_Assigned task_
Starting with the line that contains "Task: Click the", copy each line exactly through the end of the listing, and omit all pictures.

_Data for the task_
• • •
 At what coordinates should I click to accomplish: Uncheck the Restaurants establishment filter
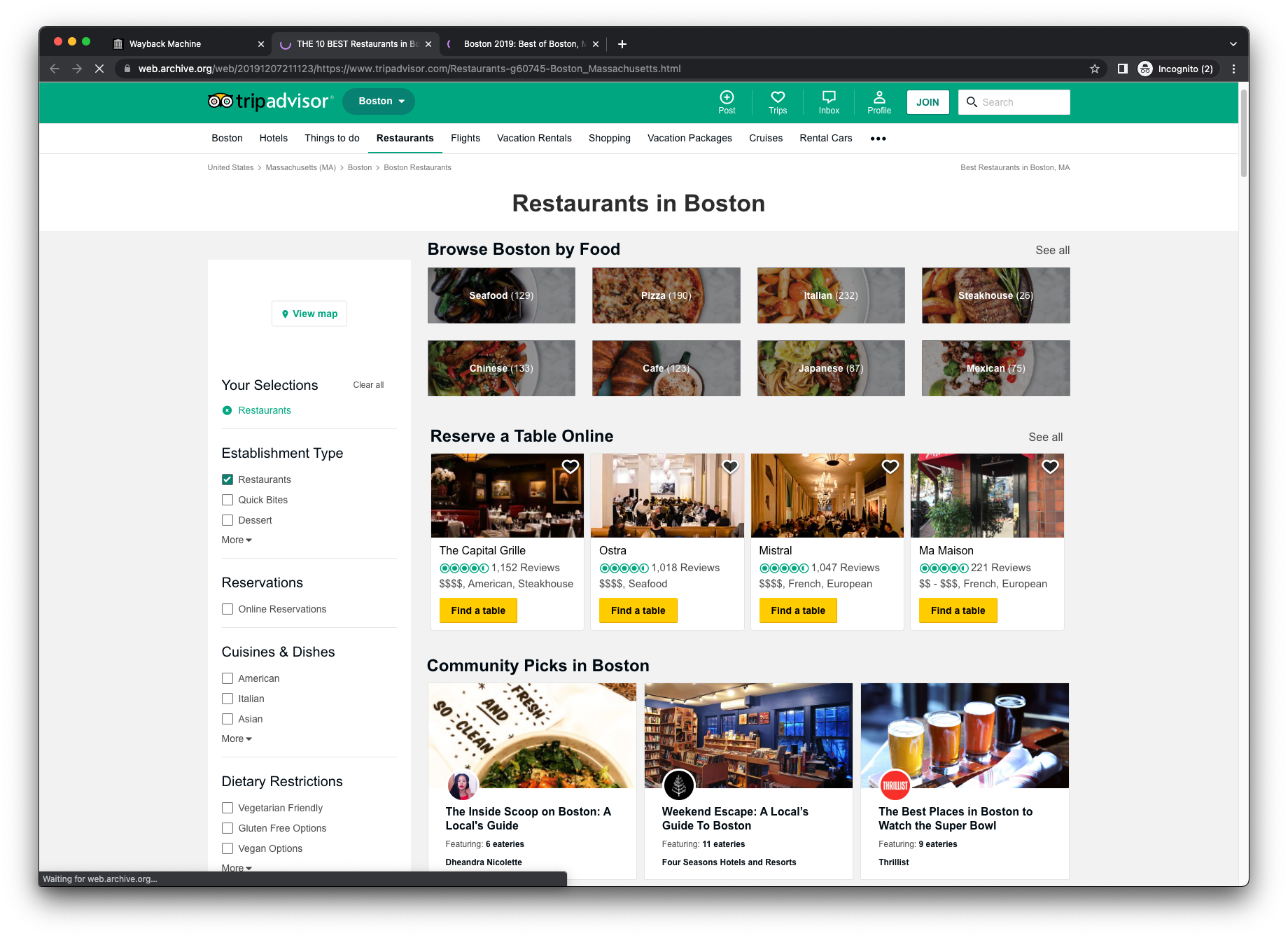[227, 479]
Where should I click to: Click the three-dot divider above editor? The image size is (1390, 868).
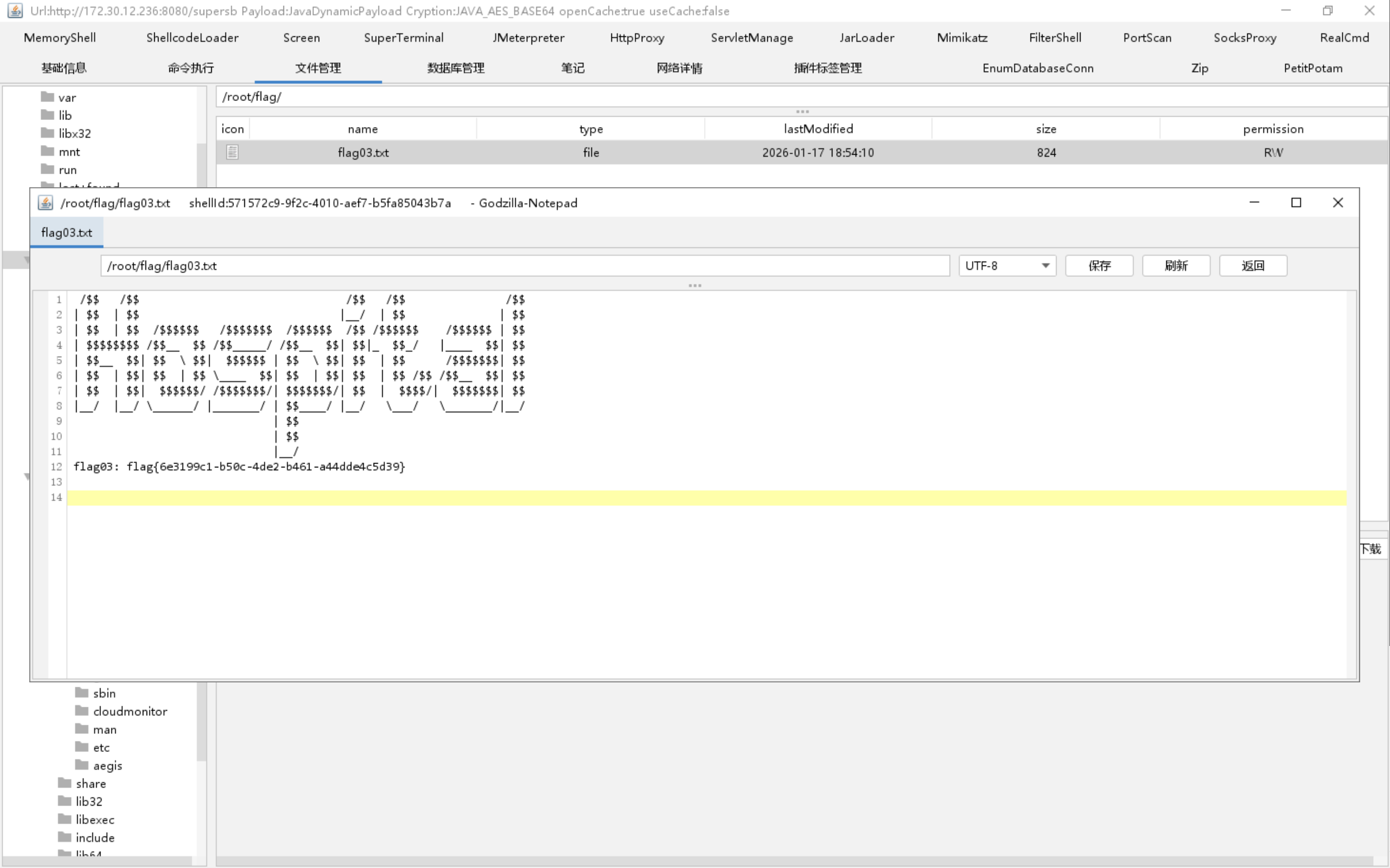click(694, 286)
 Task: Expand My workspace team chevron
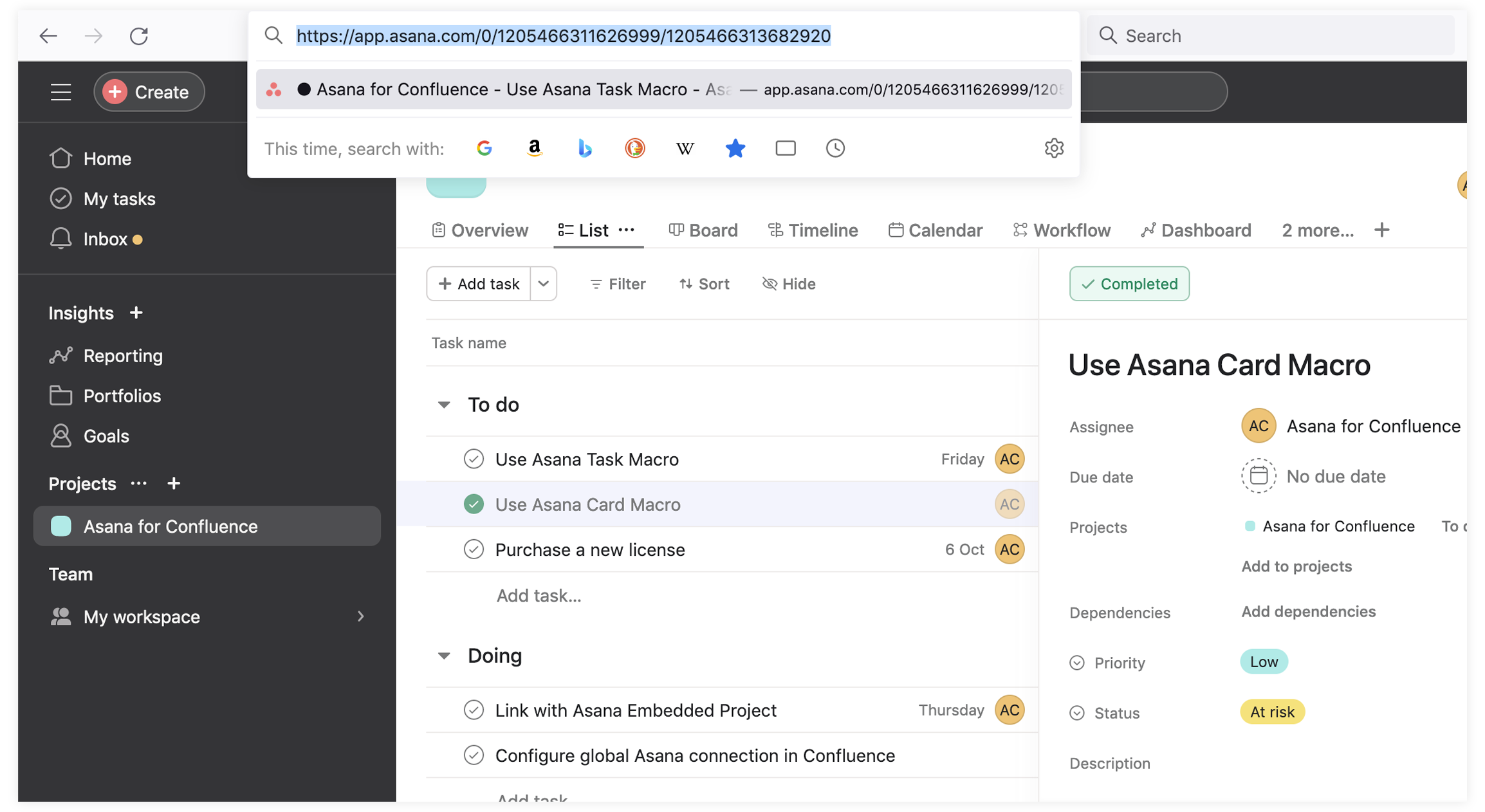[x=360, y=616]
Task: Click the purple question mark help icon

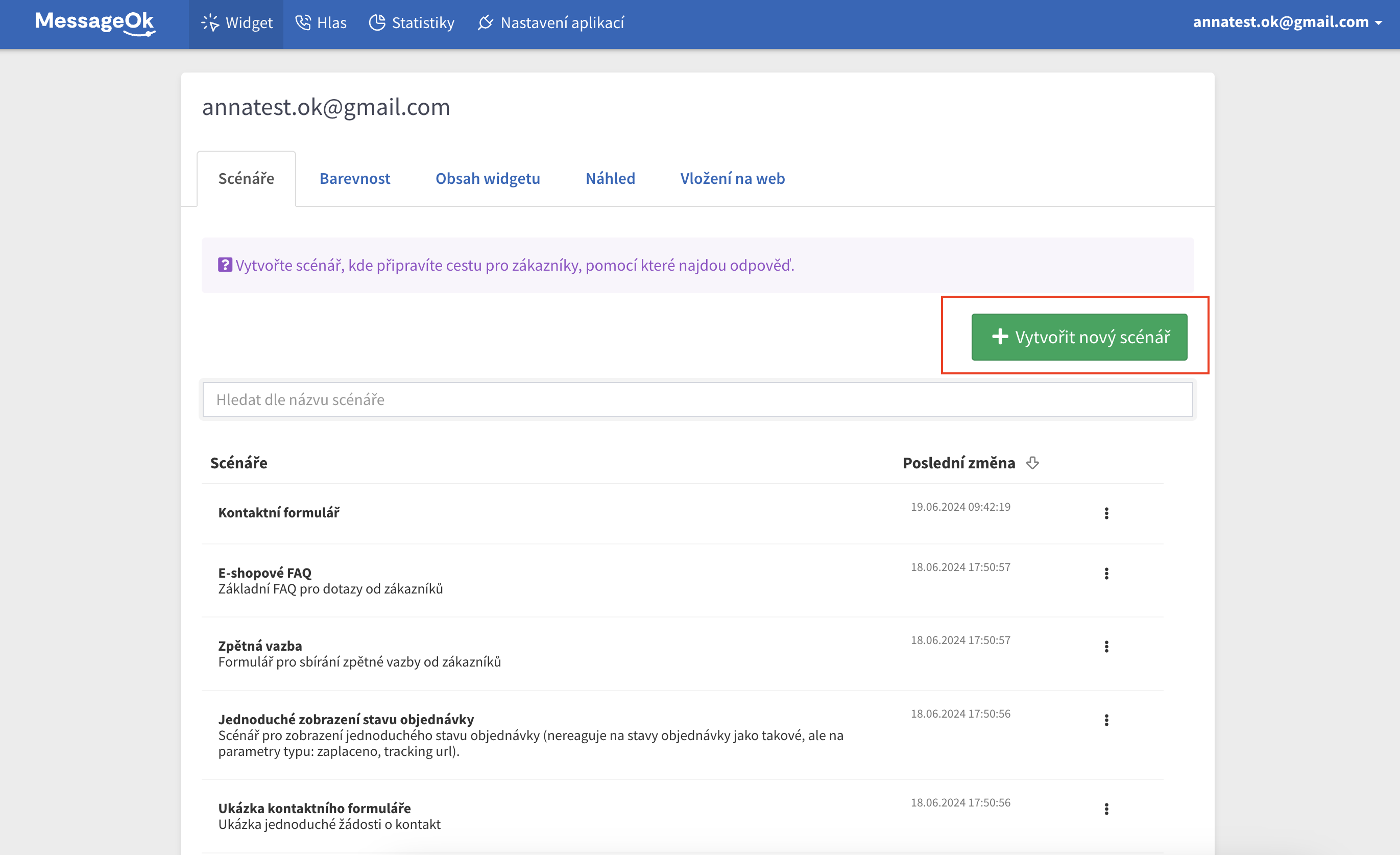Action: [225, 265]
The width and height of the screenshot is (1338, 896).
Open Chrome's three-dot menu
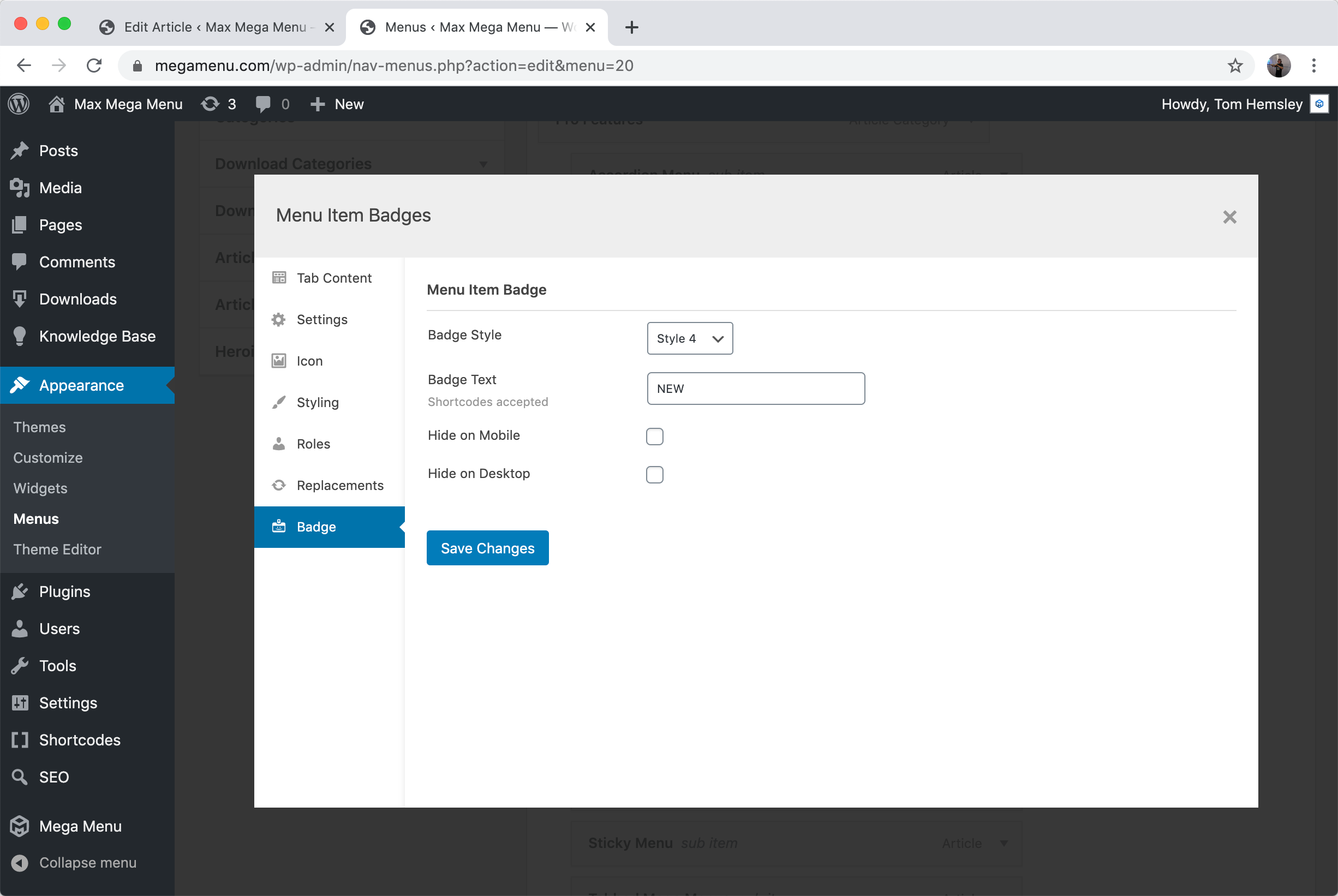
• • •
_Reply to the task_
Task: Click the purple question mark help icon

Action: [225, 265]
The width and height of the screenshot is (1338, 896).
Open Chrome's three-dot menu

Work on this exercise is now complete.